Ejercicios>
(1) Enumera todo lo que, según el texto sobre Lorent Saleh, le robaron en la celda gélida.
(2) Redacta lo que sigue en el texto sobre Lorent Saleh, a partir de su última oración.

Fragmento del documento>
::::
En Venezuela hay más de cuatrocientos presos políticos. La semana pasada liberaron a uno de ellos. Tal vez por su juventud y porque siendo madre sentí el dolor de la suya, Lorent Saleh me tocó la más íntima fibra emocional.  

Fueron muchas palabras las que le dediqué durante estos últimos cuatro años. La forma violenta e irracional como le fue arrebatada su libertad con la anuencia del gobierno Santos indignó a millones de personas. De manera ingenua Lorent llegó a Colombia pensando que aquí, en un país libre, podría encontrar refugio de un régimen asesino que lo había convertido en objetivo militar por atreverse a denunciar los horrores que ahí ocurrían bajo las narices de toda la comunidad internacional. Lo que nunca se imaginó fue que Santos, a cambio de una pieza del rompecabezas que lo convertiría en Nobel, lo entregaría como quien ofrece un sacrificio humano para apaciguar la furia de un volcán.

Ese volcán voraz, que se traga las esperanzas de los venezolanos, el dictador Nicolás Maduro, ese mismo que haría todo lo que tuviese a su alcance para no ceder el poder se convirtió en el torturador de Lorent. Lo recluyeron en una celda gélida, donde le robaron la noción del tiempo, el oxígeno puro, la sensación del sol y los abrazos de su madre. Y es a esa madre, Yamile a la que le quiero dedicar ahora mis palabras.
::::
[Entradas de datos recopiladas]
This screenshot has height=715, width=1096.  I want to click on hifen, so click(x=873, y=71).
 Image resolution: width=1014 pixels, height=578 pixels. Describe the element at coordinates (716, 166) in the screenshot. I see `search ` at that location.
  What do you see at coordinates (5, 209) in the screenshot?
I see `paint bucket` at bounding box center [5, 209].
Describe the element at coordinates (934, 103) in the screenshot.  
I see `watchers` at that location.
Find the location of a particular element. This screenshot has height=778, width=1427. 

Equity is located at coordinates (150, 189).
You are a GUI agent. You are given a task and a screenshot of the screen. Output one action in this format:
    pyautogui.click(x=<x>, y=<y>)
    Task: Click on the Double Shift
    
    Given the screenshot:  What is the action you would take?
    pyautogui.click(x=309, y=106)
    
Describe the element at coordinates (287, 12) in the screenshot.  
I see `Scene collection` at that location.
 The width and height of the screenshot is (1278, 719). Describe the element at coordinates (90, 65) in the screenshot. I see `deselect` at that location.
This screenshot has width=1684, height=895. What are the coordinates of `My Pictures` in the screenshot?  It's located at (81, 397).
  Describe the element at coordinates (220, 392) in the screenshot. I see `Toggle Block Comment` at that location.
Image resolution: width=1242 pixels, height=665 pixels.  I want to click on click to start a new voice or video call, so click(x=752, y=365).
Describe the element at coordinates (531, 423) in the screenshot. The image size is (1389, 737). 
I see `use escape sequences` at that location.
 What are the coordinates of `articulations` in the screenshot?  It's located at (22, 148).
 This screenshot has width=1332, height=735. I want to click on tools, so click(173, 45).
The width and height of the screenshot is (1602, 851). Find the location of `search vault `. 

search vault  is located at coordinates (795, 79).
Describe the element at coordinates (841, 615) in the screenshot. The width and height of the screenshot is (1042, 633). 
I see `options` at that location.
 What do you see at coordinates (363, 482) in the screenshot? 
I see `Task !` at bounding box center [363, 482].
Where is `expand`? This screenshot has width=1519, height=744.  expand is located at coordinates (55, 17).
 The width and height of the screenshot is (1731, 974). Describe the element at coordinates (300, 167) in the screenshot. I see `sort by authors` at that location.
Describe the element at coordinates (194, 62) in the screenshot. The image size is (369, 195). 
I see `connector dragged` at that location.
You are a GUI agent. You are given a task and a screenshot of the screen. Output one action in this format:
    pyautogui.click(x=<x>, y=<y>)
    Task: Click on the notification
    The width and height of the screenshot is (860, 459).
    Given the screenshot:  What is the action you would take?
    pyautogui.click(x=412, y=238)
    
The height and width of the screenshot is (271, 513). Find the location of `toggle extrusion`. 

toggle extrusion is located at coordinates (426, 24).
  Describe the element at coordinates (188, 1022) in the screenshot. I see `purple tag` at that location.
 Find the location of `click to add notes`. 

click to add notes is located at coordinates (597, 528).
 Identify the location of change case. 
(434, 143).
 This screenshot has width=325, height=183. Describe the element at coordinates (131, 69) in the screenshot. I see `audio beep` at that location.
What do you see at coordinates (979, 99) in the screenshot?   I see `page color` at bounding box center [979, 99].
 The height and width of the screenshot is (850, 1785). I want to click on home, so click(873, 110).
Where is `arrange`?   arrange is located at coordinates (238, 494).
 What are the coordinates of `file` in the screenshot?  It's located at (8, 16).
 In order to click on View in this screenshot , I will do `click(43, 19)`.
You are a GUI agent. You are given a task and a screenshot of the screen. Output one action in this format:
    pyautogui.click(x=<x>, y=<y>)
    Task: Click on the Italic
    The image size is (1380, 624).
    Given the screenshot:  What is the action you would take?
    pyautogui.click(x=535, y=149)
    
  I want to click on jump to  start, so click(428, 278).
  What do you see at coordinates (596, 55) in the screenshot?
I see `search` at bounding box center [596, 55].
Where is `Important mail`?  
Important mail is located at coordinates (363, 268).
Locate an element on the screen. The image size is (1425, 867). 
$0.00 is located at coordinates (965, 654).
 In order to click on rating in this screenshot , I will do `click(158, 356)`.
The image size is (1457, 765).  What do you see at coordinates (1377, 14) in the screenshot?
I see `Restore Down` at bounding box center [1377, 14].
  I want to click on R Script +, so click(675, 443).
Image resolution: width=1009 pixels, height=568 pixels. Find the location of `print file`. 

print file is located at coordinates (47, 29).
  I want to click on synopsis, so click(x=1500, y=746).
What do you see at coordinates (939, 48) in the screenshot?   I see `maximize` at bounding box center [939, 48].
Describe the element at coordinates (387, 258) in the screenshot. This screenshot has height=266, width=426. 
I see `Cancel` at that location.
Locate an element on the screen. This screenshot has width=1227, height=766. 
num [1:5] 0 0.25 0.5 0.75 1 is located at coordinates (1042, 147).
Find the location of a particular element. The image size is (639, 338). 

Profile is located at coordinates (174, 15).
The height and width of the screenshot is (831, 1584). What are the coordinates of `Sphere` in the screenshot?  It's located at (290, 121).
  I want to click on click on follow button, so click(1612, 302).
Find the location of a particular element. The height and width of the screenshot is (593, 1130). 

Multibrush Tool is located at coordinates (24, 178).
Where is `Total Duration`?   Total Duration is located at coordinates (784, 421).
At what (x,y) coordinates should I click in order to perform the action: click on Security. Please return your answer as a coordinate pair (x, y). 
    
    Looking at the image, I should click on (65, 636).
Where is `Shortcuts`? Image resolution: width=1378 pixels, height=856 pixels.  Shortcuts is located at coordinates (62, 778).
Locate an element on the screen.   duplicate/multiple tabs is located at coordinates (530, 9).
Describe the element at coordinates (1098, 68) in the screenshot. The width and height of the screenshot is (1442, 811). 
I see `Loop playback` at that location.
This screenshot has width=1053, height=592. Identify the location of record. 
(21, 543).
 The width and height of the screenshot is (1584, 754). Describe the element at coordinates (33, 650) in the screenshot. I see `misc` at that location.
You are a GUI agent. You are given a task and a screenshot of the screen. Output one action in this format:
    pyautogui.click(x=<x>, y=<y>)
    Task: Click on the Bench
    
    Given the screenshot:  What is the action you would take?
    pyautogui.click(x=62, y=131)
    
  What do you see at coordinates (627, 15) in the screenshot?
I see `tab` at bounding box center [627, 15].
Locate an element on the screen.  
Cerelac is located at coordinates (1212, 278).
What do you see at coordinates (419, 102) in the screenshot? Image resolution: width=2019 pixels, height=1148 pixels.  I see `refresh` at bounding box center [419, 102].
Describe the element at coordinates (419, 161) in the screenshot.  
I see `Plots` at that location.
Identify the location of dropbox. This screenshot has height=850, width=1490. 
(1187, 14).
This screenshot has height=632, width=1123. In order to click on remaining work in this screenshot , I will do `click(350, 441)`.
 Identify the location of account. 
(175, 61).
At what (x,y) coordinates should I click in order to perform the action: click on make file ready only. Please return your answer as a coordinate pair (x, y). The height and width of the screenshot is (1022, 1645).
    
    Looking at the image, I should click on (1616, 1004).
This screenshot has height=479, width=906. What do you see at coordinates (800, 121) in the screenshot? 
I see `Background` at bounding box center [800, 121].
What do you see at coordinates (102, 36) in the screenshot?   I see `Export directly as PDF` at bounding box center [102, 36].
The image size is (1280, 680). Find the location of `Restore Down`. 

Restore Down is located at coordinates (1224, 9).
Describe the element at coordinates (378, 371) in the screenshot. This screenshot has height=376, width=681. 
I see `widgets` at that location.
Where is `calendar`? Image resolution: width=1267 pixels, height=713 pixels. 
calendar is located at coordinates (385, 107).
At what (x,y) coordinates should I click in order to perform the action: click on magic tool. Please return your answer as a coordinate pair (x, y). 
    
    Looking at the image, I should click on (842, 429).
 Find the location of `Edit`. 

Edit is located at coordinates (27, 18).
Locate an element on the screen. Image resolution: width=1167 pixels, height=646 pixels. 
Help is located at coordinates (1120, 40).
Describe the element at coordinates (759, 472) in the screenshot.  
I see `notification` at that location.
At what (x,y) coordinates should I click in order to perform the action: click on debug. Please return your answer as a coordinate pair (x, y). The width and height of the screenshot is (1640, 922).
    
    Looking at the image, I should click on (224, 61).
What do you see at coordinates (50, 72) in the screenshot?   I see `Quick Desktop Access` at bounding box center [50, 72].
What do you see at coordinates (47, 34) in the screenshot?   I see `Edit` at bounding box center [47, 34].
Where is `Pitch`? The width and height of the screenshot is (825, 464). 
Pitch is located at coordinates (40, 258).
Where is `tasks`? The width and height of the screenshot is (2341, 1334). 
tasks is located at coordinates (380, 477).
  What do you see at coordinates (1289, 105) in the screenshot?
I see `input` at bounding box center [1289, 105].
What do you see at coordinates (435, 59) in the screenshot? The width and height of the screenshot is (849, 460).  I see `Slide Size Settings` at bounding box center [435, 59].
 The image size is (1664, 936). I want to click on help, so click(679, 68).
::::
Resultados en orden>
(1)
- la noción del tiempo
- el oxígeno puro
- la sensación del sol
- los abrazos de su madre

(2)
Yamile, yo también soy madre. Es por eso que se cómo se siente el verdadero primer amor, ese que nace el mismo día que nuestros hijos llegan al mundo. También sé que ese gran amor llega acompañado de una gran responsabilidad. Nosotras nos sentimos obligadas a cuidar a nuestros hijos hasta el último día de nuestras vidas. 

Durante estos últimos cuatro años traté muchas veces de ponerme en tu pellejo, yo sabía que tú hubieses dado tu vida por proteger a la de tu hijo.  Estoy segura que en las noches se te dificultaba conciliar el sueño, cómo poder dormir tranquila sin saber si tu hijo al que tantas veces arropaste cuando era niño tenía frío. Seguramente tampoco pudiste volver a comer tranquila, porque no sabías si tu hijo estaba comiendo. Apuesto que cada bocado te recordaba a él. Me imagino también que te sentiste culpable las veces que lograste sonreír porque es imposible ser feliz mientras tu hijo no lo sea.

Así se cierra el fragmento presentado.